Changing our relationship with fear

Do you find that fear gets in your way of doing the things you really want to do? Do you find yourself all pumped up and motivated to make that big step, and do that thing you’ve been putting off for ages, but then feelings of fear come up, and you push on the brakes?


You might assume that because these feelings of fear arise, it’s a sign that you’re not ready. Like you and fear cannot coexist together in the same space? If fear shows up to the party, you’re not going to the party (even though it sounded great and you were really looking forward to it!).

 Well, this doesn’t have to be the case. We don’t have to have a completely avoidant relationship with fear. And we certainly don’t have to let it stop us from what we really want to do and achieve.  

In this article, I’m going to offer you a different way of looking at fear that can help change that relationship into a more understanding and helpful one that serves you much better in getting to where you want to be.  

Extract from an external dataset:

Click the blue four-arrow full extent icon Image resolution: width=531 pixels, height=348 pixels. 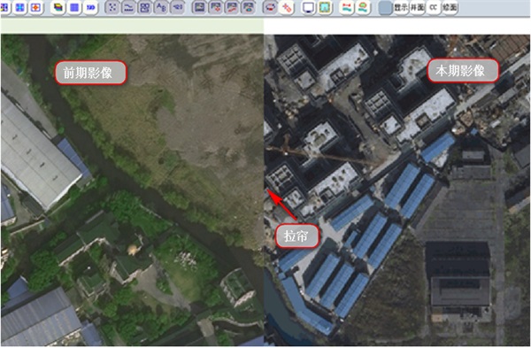point(20,7)
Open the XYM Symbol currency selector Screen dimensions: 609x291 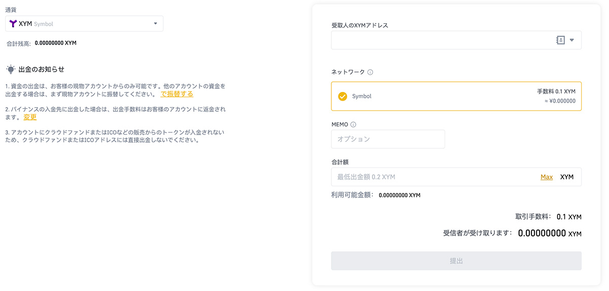pyautogui.click(x=84, y=23)
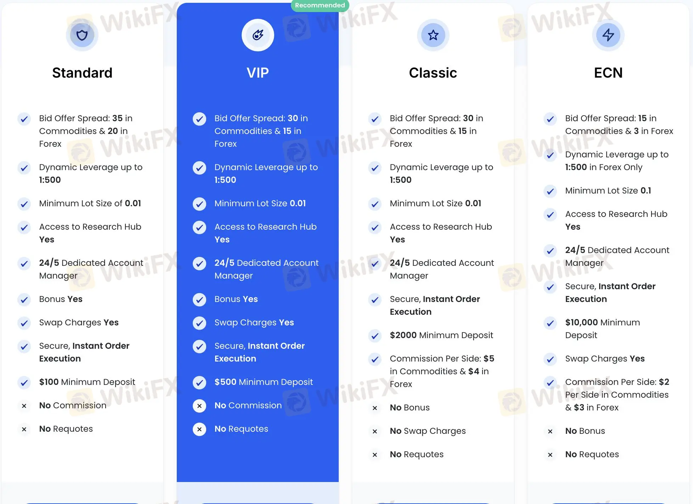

Understanding the role of fear  

Fear has an evolutionary purpose — it kept our ancestors safe in the face of threats. So if we saw a lion in the long grass we would have the emotional driver of fear to trigger our flight or fight reactions, to keep us safe. It is interesting to note that whether it is a real threat or a perceived threat, we still respond in the same way. So if there is a lion in the grass, or we think we see a lion in the grass, our physiology responds with just the same reaction.  

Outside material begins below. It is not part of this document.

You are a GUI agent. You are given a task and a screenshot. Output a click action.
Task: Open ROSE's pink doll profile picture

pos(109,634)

However, in the modern world, we have evolved to be social creatures, and threats now come in all kinds of different shapes and sizes. It might not be a physical threat of a lion, but it could be a social threat of being shamed, or pushed out of a social group for example.  

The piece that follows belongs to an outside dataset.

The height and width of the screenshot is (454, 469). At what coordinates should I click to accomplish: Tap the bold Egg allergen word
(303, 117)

So fear often surfaces in situations that don't pose an immediate danger but involve stepping out of our comfort zones, and our bodies sense the potential risk of harm. Recognising this evolutionary backdrop helps us understand why fear arises when we attempt something new and unfamiliar.  

Overcoming the "not ready" assumption

One common misconception is that if fear shows up, it means we're not ready for the challenge. In reality, fear often accompanies growth and expansion. It's a signal that we are pushing boundaries and exploring uncharted territory.

As a life coach, I encourage you to question the assumption that fear equals unreadiness. Instead, consider fear as a companion on the journey of personal development. What if you expected fear to show up as a natural part of your growth process?

You don't have to be fearless

Contrary to popular belief, you don't need to be fearless to pursue your dreams. In fact, a certain level of fear can be beneficial. Embracing fear doesn't mean eliminating it entirely; it means changing our relationship with it.

Understand that fear is a natural response, and it's okay to feel anxious. The key is to use fear as a driving force, transforming it into 'good nerves' that propel you forward. 

Harnessing fear as a helping force

Neuroscience tells us that fear triggers the release of stress hormones, preparing our bodies for action. Instead of viewing this physiological response as a hindrance, consider it a tool that can sharpen your focus and enhance performance.

By reframing fear as a helping force, you can leverage its energy to propel yourself toward your goals. 

Practical tips to transform your relationship with fear

Mindful awareness

Cultivate mindfulness to observe your fear without judgment. This self-awareness is the first step toward changing your relationship with fear. Get curious with fear and ask it questions – why have you shown up now? What are you trying to protect me from?  

Say thank you

Instead of running away and hiding from fear you can instead welcome it in, and say ‘Thank you for trying to protect me, I understand why you’re here, but I’ve got this!’ You can then acknowledge fear, but not let it dictate your actions.  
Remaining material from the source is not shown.